_Work task_
Out of the material that follows, write out exactly the lines from the line with "Image resolution: width=1006, height=2576." to the line with "裏本・URABON (126, 544)", both ends included, and no others.

_Raw data_
Segment Open

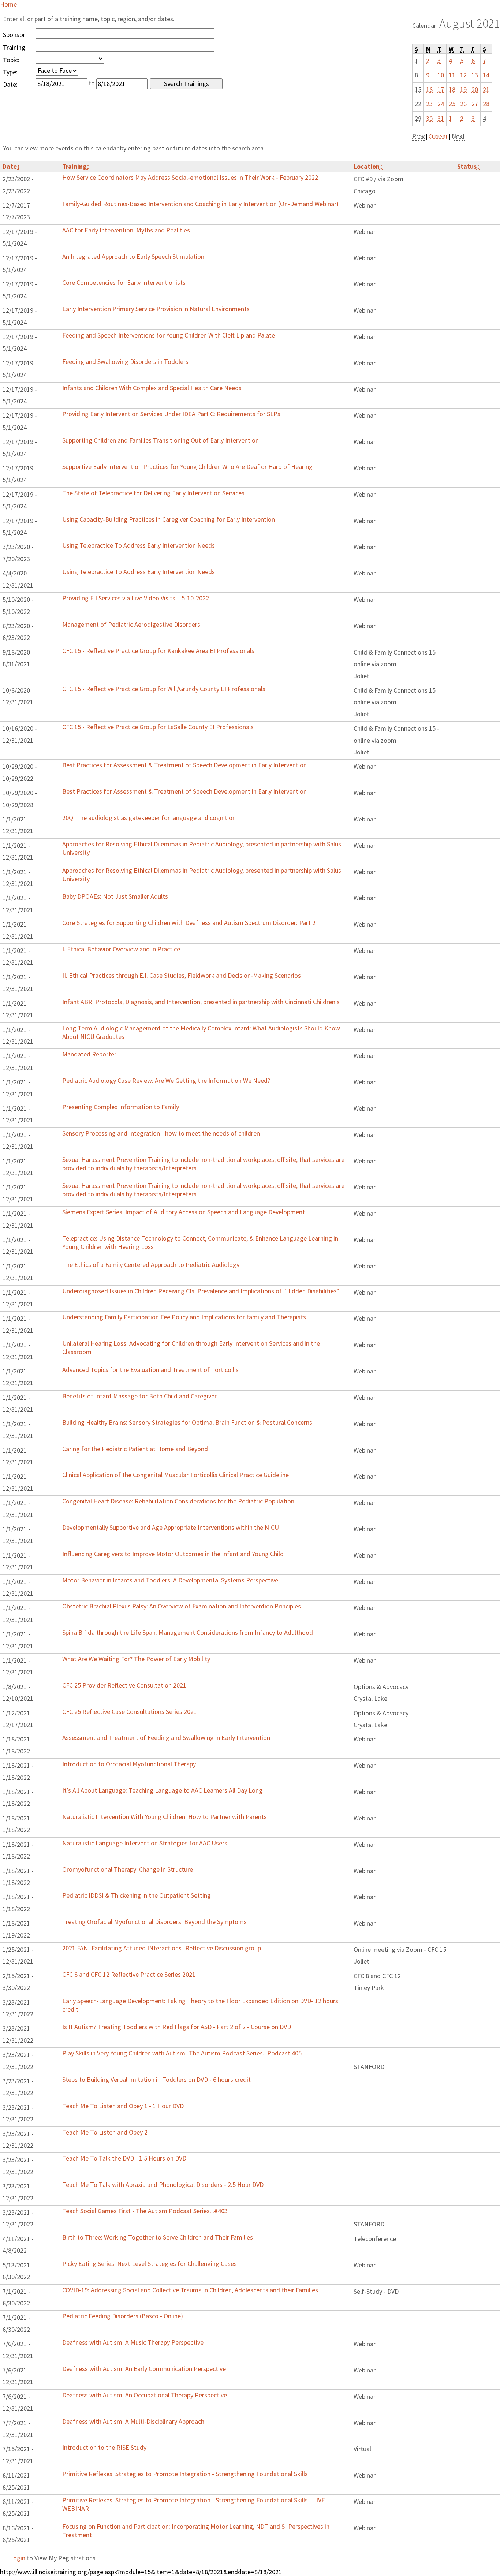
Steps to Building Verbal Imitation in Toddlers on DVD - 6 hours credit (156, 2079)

Segment Closed
Segment Open

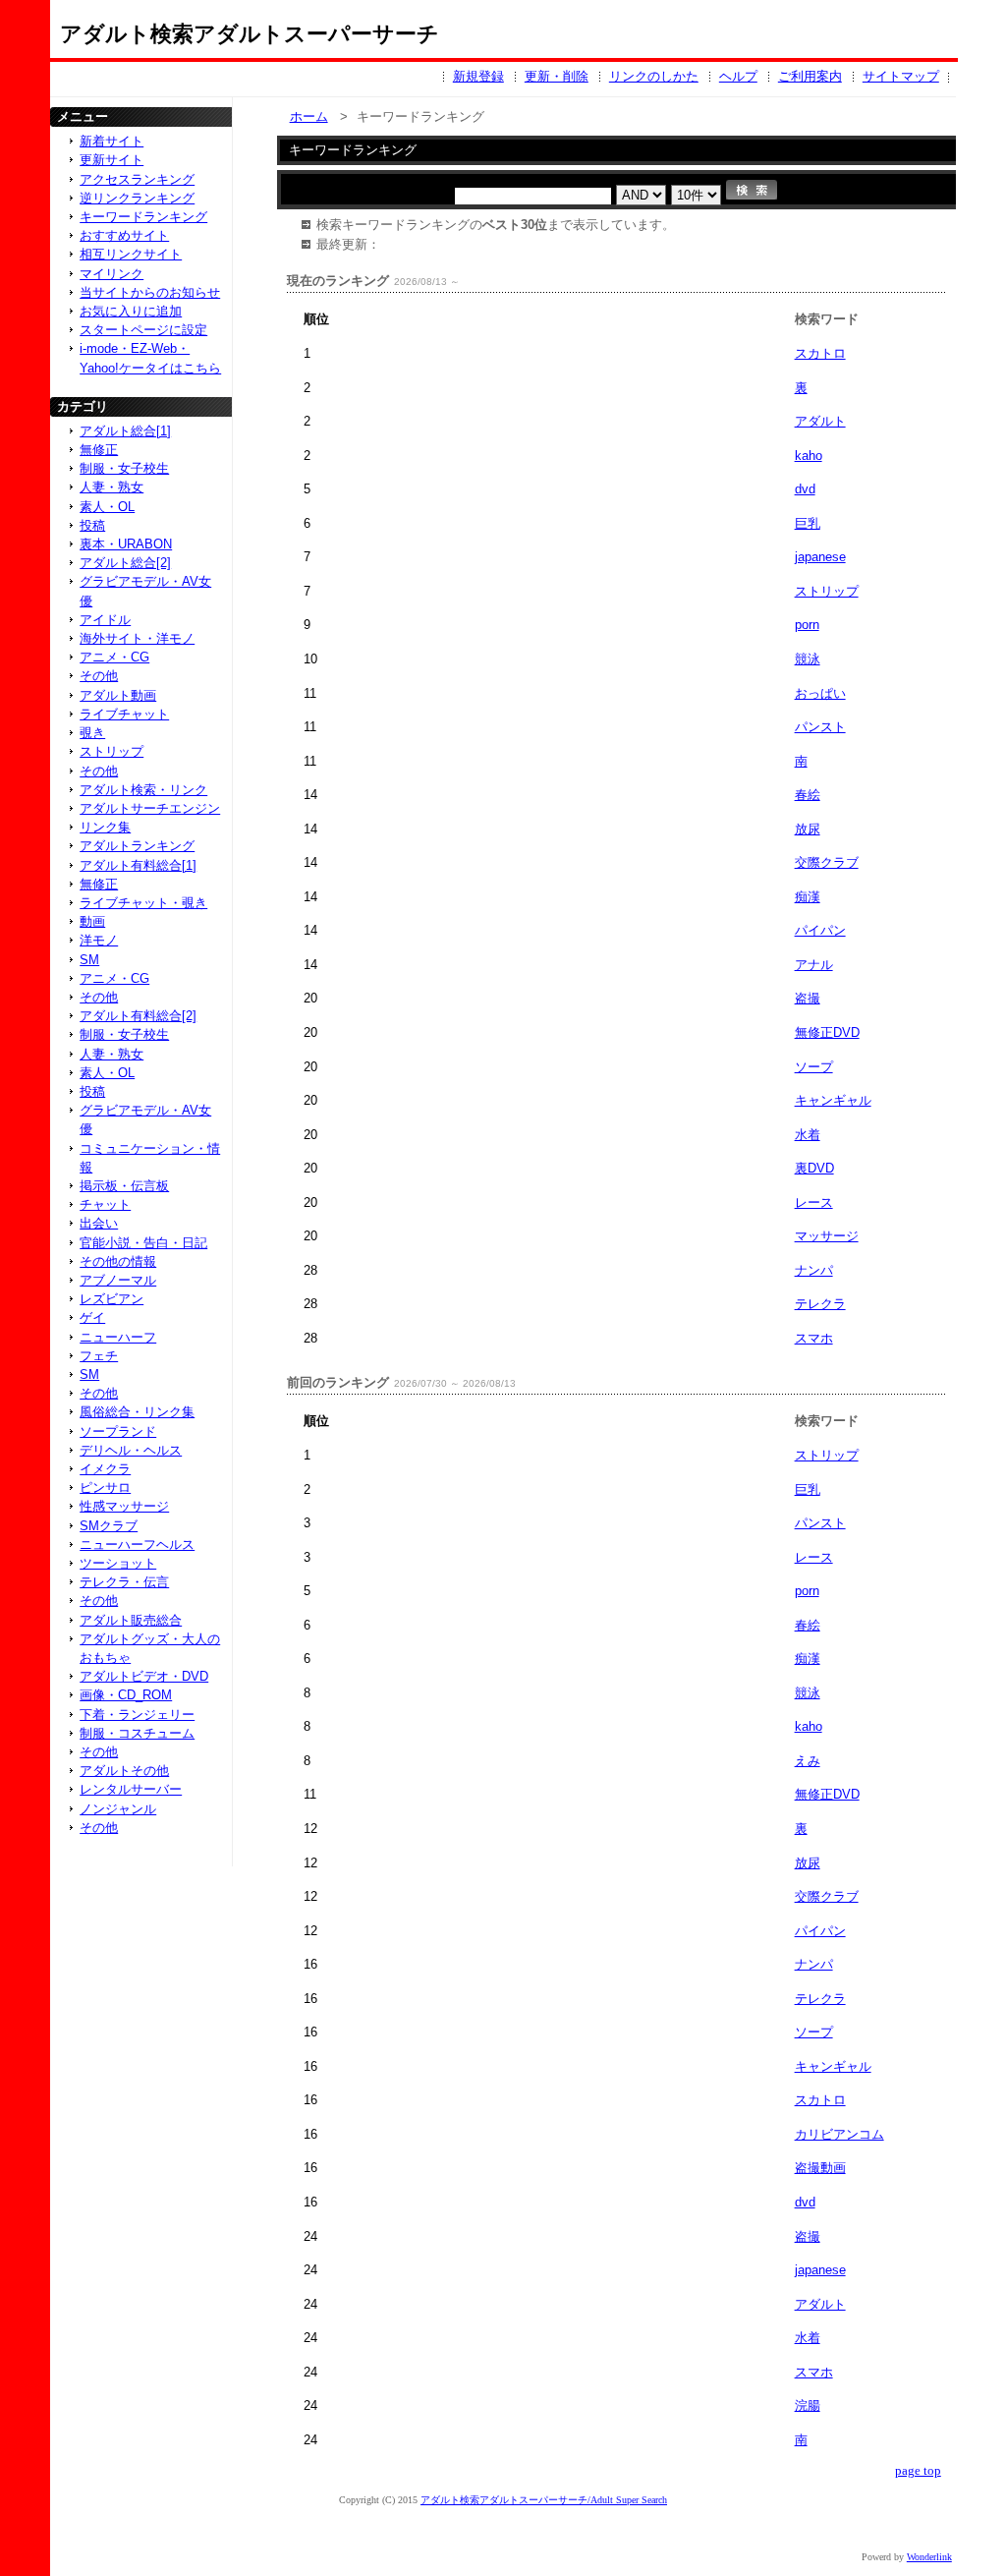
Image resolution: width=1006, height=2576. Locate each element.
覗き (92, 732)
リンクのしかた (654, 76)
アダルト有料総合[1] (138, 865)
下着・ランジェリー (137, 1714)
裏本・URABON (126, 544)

Segment Closed

_Task response_
Image resolution: width=1006, height=2576. Locate each element.
覗き (92, 732)
リンクのしかた (654, 76)
アダルト有料総合[1] (138, 865)
下着・ランジェリー (137, 1714)
裏本・URABON (126, 544)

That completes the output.